- Page
┌──

During a visit to Moscow, Egyptian Foreign Minister Sameh Shoukry unveiled a proposal to resolve the crisis between Russia and Ukraine. “Arab countries are aware of the seriousness of the repercussions of the crisis in Ukraine on international peace and security,” Shoukry said.
However, Aboul Gheit was more assertive and stressed to Moscow the Arab delegation’s desire “to help reach a ceasefire in Ukraine.” The position of the Arab League’s secretary-general was based on the fact that “the war in Ukraine affects the world’s food and oil markets.”
Hossam Zaki, Aboul Gheit’s assistant, went further. Despite the exploratory nature of the mission of the Arab delegation, Zaki expressed the League’s readiness to host delegations from Russia and Ukraine if they agreed.
However, Aboul Gheit later complained that Arab states were under Western pressure to condemn Russia’s move against Ukraine. He said the West wanted to circumscribe Russia and expressed his wish that Arab countries succeed in preventing this armed clash from adversely affecting the region. As such, Aboul Gheit’s statement referred to the Ukrainian crisis’ risk and impact on Arabs with respect to security, military and economy for the first time.
The visit of the Russian foreign minister to the headquarters of the Arab League in Cairo on 26 July 2022 renewed Arab interest, rekindling talks about the possibility of Arabs mediating the crisis.
The Need for Mediation
Major-General Samir Farag believes that Russian President Vladimir Putin is changing his strategy. According to Farag, Putin is no longer working to end the war quickly but is pursuing a new approach: to make the war drag on until winter. Thus, the Russian president seeks to use Moscow’s gas exports as a weapon against European countries. It is worth noting that Russian gas represents 49 per cent of the continent’s needs.

└──

- Your objective
Extend the passage on Arab mediation efforts in the Russia-Ukraine crisis, beginning after its final sentence.

- Data lines
┌──

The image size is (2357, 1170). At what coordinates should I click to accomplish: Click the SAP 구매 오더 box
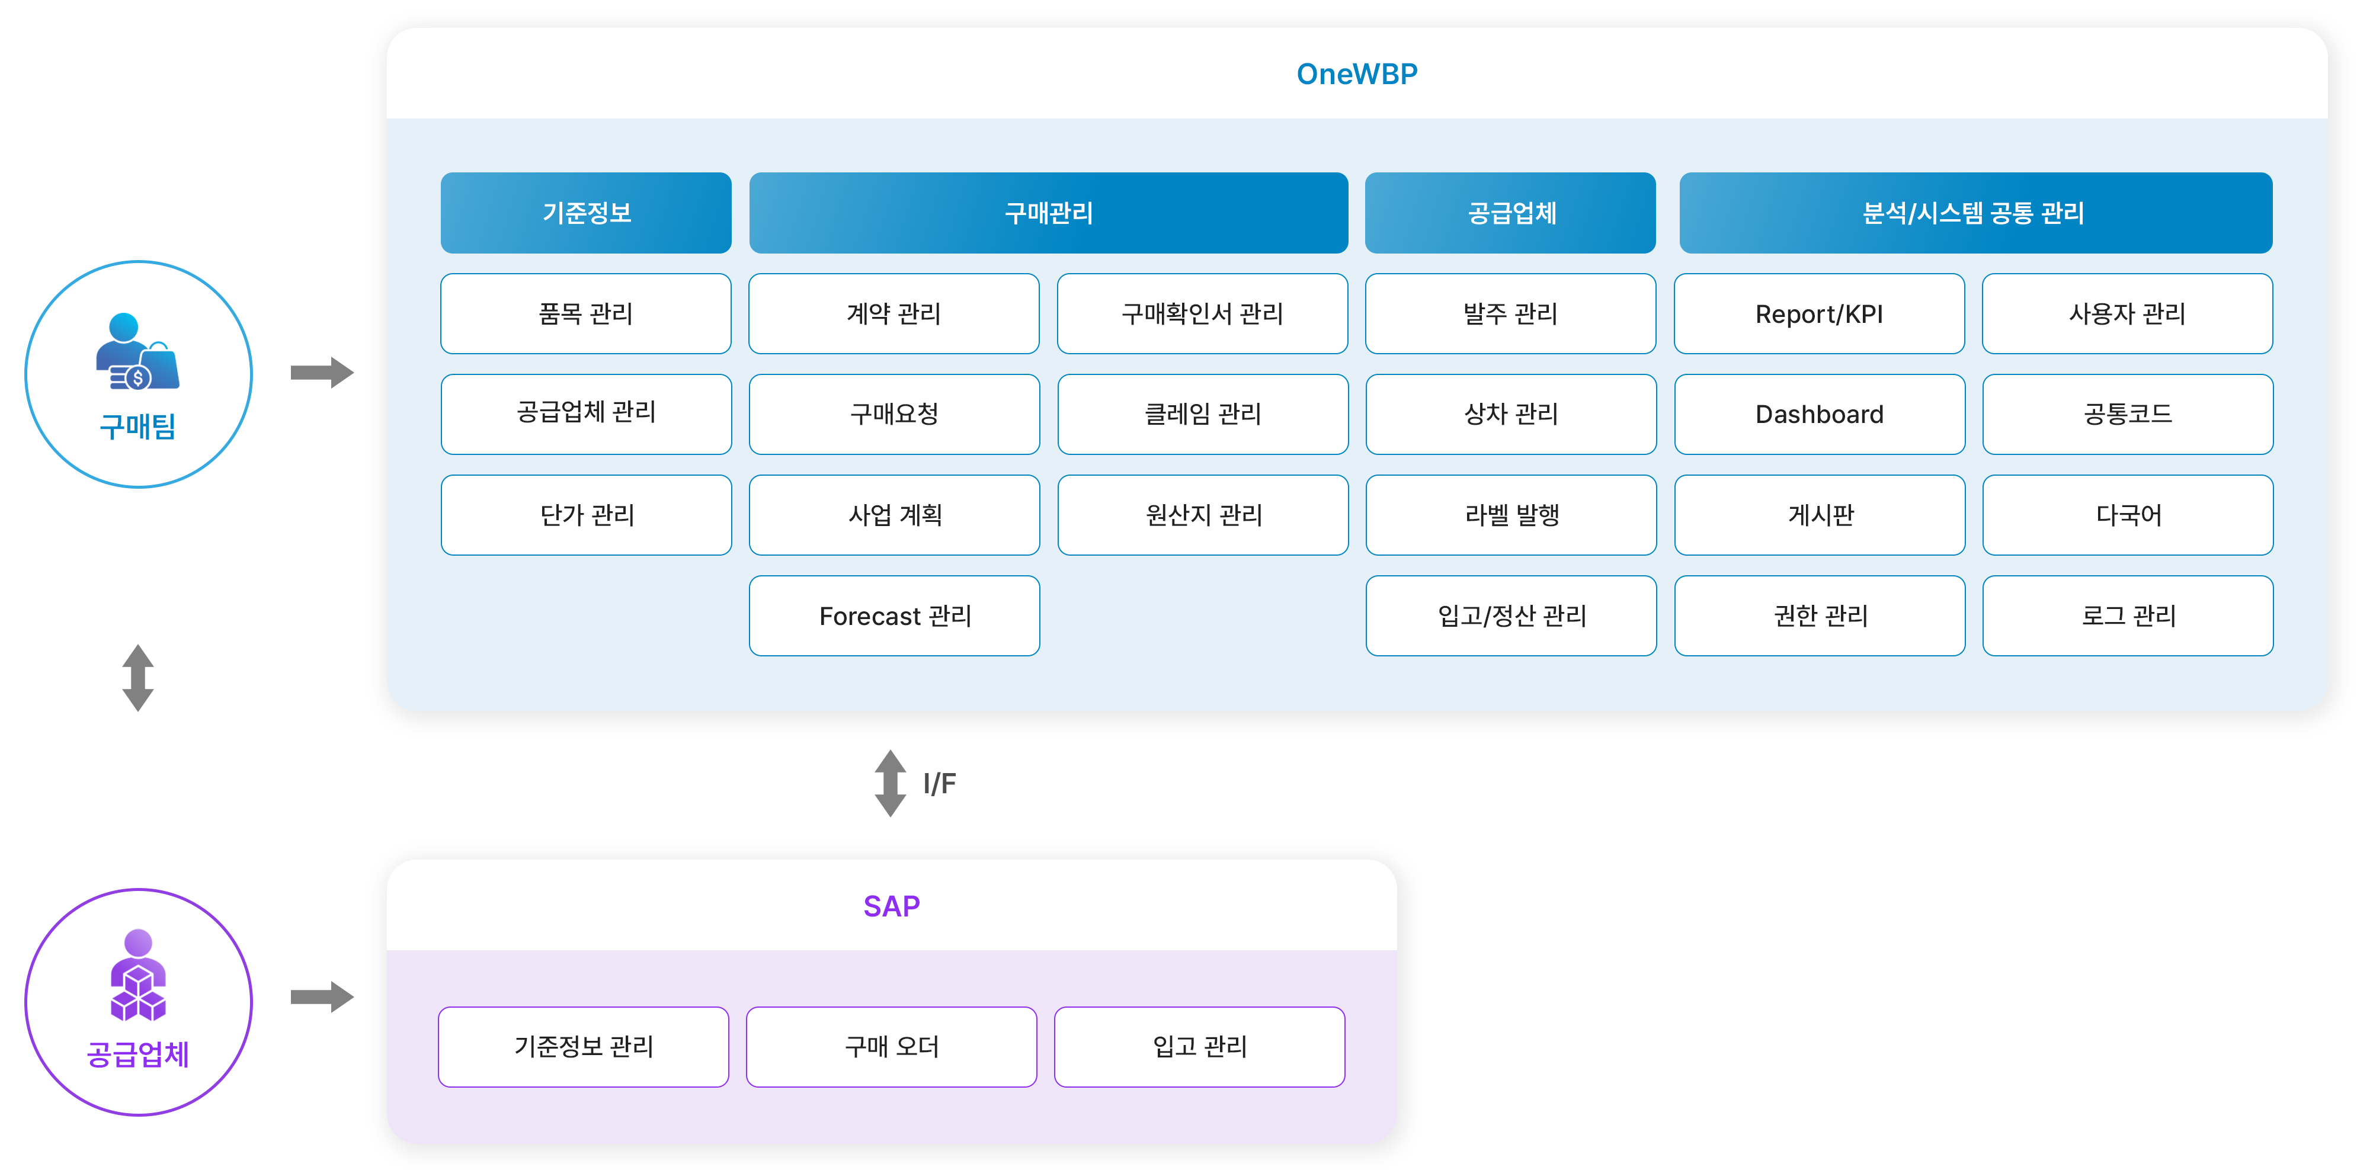click(x=891, y=1047)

└──

- Response to the exercise
The Arabs are among the few who still enjoy good diplomatic relations with all parties to the conflict. Since the Arabs have no historical issues with Russia or Ukraine, they can urge the parties to move forward and display more flexibility.
Discussing possible scenarios, Sayed Ghoneim, chairman of the UAE-based Institute for Global Security and Defense Affairs, ruled out that Europe will not be able to help de-escalate the conflict and enable both parties to move forward in a peaceful negotiation process. Ghoneim based his assessment on the fact that the US and the UK “will not allow this,” in particular since this scenario would isolate Washington and affect its unity with Europe.
The administration appears reservedly open to the prospect of mediation and diplomatic efforts. US Secretary of State Antony Blinken said, “We … will consider every means to advance diplomacy if we see an opening to advance it by whatever means.” This, however, only applies if Russia is willing to engage in meaningful diplomacy by any means.
Some Russian analysts presume that Moscow does not consider Western countries as mediators. Russia views these countries as a party to the conflict since they have imposed sanctions on Russia and have provided Ukraine with weapons, military training and mercenaries.
Turkish President Recep Tayyip Erdogan has repeatedly offered to mediate to reach a “deal that satisfies everyone.” Erdogan said Putin “wants to end this war as soon as possible.” However, Russia views the Turkish mediation as highly dubious, considering Ankara’s recent arms deal with Kyiv. In light of the current cold relations between Ankara and Washington, Turkish mediation will not be fruitful. Nevertheless, Turkey moves forward with its to serve its own agenda, which is to be viewed as a country attempting to end the crisis.
In this context, one Russian analyst believes that Middle Eastern countries that pursue pragmatic policies will have more significant opportunities to mediate. Similarly, resorting to Arab mediation depends on neutrality, pragmatism and refusal to submit to Western pressure. This, however, is challenging since the Arab states rely heavily on the US and Europe.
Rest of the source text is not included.